*What the exercise asks*.
Go through the records and show each line where the word "height" occurs.

....................

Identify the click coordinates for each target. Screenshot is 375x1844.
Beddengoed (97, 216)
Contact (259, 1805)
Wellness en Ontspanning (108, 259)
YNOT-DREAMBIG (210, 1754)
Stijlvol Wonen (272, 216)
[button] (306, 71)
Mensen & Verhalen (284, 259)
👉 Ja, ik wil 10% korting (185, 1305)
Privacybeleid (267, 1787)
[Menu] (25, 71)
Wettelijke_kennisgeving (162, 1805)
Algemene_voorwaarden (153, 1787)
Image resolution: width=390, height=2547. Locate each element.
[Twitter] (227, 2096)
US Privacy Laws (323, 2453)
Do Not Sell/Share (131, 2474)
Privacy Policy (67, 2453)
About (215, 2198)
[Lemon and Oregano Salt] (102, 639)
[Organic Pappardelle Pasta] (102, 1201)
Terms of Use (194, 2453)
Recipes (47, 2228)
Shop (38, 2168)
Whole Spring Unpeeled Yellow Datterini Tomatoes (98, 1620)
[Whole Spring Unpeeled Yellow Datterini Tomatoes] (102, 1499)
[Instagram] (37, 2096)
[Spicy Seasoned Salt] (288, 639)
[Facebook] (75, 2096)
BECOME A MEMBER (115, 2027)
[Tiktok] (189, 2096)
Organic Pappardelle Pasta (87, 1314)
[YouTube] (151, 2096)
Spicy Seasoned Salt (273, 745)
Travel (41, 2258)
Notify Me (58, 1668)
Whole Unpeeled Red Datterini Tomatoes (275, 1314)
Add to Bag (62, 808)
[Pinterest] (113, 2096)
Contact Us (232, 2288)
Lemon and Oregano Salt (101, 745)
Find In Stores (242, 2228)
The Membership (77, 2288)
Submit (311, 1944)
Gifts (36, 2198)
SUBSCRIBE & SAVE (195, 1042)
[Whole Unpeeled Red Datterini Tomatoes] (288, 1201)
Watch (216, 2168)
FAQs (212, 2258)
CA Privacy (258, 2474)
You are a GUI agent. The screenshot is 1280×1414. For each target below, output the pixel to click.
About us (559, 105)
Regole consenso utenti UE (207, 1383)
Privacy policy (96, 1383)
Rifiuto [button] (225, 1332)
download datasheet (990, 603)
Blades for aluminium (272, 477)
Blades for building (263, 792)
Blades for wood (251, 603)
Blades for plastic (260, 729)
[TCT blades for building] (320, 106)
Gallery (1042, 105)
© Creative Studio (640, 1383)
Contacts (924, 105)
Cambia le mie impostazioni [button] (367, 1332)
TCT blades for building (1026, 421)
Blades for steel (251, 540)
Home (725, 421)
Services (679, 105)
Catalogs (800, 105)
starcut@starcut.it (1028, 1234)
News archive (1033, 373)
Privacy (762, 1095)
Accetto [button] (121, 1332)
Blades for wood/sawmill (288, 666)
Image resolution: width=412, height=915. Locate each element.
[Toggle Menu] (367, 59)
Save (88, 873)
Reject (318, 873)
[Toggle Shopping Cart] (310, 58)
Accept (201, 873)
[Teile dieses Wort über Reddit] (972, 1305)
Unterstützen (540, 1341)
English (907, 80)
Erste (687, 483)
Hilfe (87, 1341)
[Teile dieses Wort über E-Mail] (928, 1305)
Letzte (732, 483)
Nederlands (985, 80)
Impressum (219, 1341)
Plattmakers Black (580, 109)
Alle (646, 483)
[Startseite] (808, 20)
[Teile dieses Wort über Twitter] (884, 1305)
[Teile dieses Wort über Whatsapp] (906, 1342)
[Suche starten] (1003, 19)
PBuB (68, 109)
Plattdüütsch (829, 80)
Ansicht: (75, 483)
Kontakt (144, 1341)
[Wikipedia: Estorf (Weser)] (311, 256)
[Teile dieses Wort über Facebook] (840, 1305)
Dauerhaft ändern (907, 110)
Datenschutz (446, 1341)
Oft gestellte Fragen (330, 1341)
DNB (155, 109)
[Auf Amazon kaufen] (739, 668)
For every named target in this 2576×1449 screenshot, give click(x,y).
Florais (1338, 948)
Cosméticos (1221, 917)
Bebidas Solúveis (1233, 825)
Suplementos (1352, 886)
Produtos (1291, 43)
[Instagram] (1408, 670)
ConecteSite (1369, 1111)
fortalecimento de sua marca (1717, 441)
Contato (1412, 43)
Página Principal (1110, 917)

....................

*Result for this task*.
Image resolution: width=390, height=2547. Locate each element.
Image resolution: width=412, height=915. Locate each element.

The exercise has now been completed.